# Things to do
(a) According to the article on movie theater stocks, which film will begin Warner's same-day theater and streaming release experiment?
(b) Reproduce the movie theater stocks article from "The day-and-date releases" up to and including "of existing shares.".

# Document segment
What happened

Stocks in the movie theater industry had a very bad day on Thursday. As of 3:18 p.m. EST, AMC Entertainment (AMC -9.04%) traded 18.4% lower and Cinemark (CNK -0.73%) showed a 19.5% drop. Smaller rival Marcus Corporation (MCS -1.24%) kept a relatively stiff upper lip with a smaller price cut of 11.2%.

The theater chain operators plunged in unison as major movie studio Warner Bros. announced that its entire slate of films in 2021 will open simultaneously in theaters and on the company's HBO Max video-streaming service. Warner's parent company, telecom giant AT&T (T 0.21%), barely moved on the news.

Two teenagers are sleeping in an otherwise empty movie theater.

Image source: Getty Images.

So what

WarnerMedia CEO Jason Kilar announced the scheduling change in an official blog post. The studio has 17 titles planned for the silver screen next year, including highly anticipated films such as Matrix 4, Mortal Kombat, a Dune reboot, and a new installment of the Suicide Squad franchise. The day-and-date release idea will apply to all of them.

Warner will give HBO Max subscribers in the U.S. market access to these films on the same day as their theatrical release. The experiment will actually start in December of this year with Wonder Woman 1984.

The studio's hyper-accelerated streaming releases are different from Walt Disney's (DIS 0.20%) approach to the live-action Mulan movie, which skipped theaters altogether and premiered directly on the Disney+ streaming service instead -- with a $30 premium-content surcharge for the first month. Warner's films won't carry any additional charges.

Now what

The day-and-date releases should boost subscriber counts for HBO Max in a hurry, but the studio is not making friends in the theater sector today. AMC, Marcus, and Cinemark are struggling to keep the lights on due to COVID-19 restrictions and outright theater closings during the pandemic. AMC's stock traded 5% lower in the morning as the company announced a stock offering that will raise $844 million but dilute the value of existing shares.

# Source material
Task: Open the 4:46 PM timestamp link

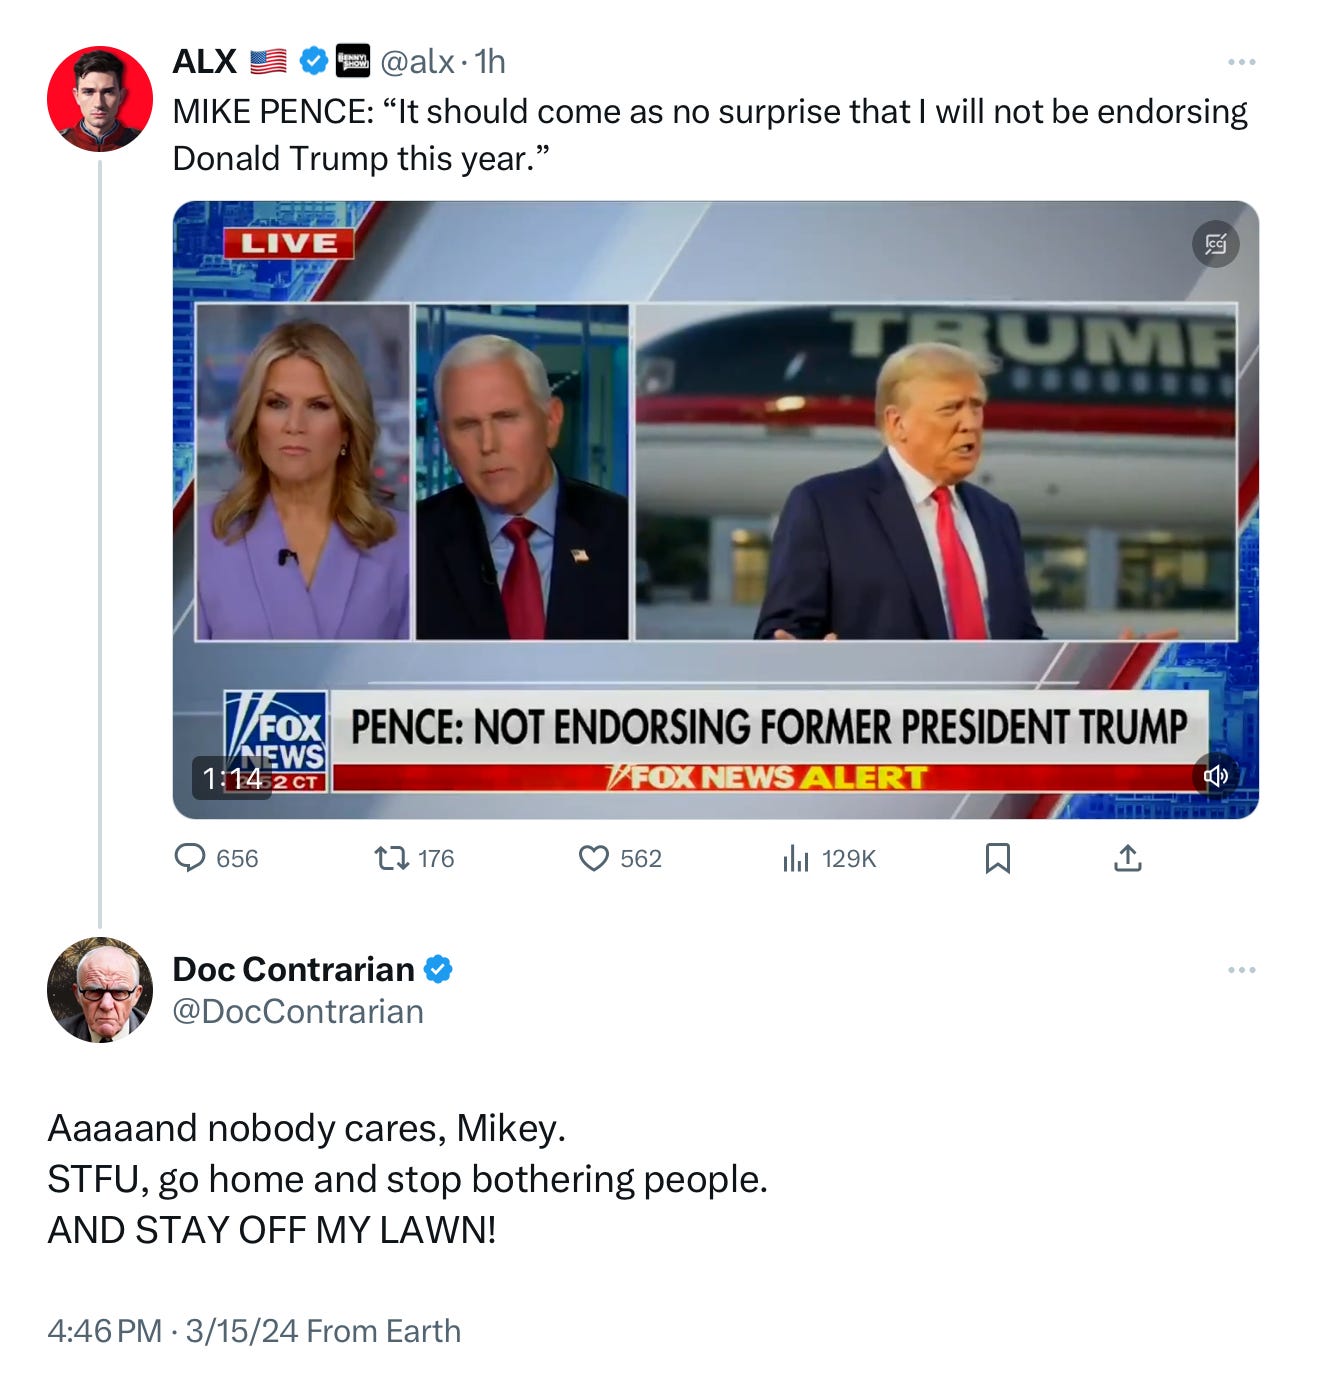Action: (104, 1331)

# Answers provided
(a) Wonder Woman 1984

(b)
The day-and-date releases should boost subscriber counts for HBO Max in a hurry, but the studio is not making friends in the theater sector today. AMC, Marcus, and Cinemark are struggling to keep the lights on due to COVID-19 restrictions and outright theater closings during the pandemic. AMC's stock traded 5% lower in the morning as the company announced a stock offering that will raise $844 million but dilute the value of existing shares.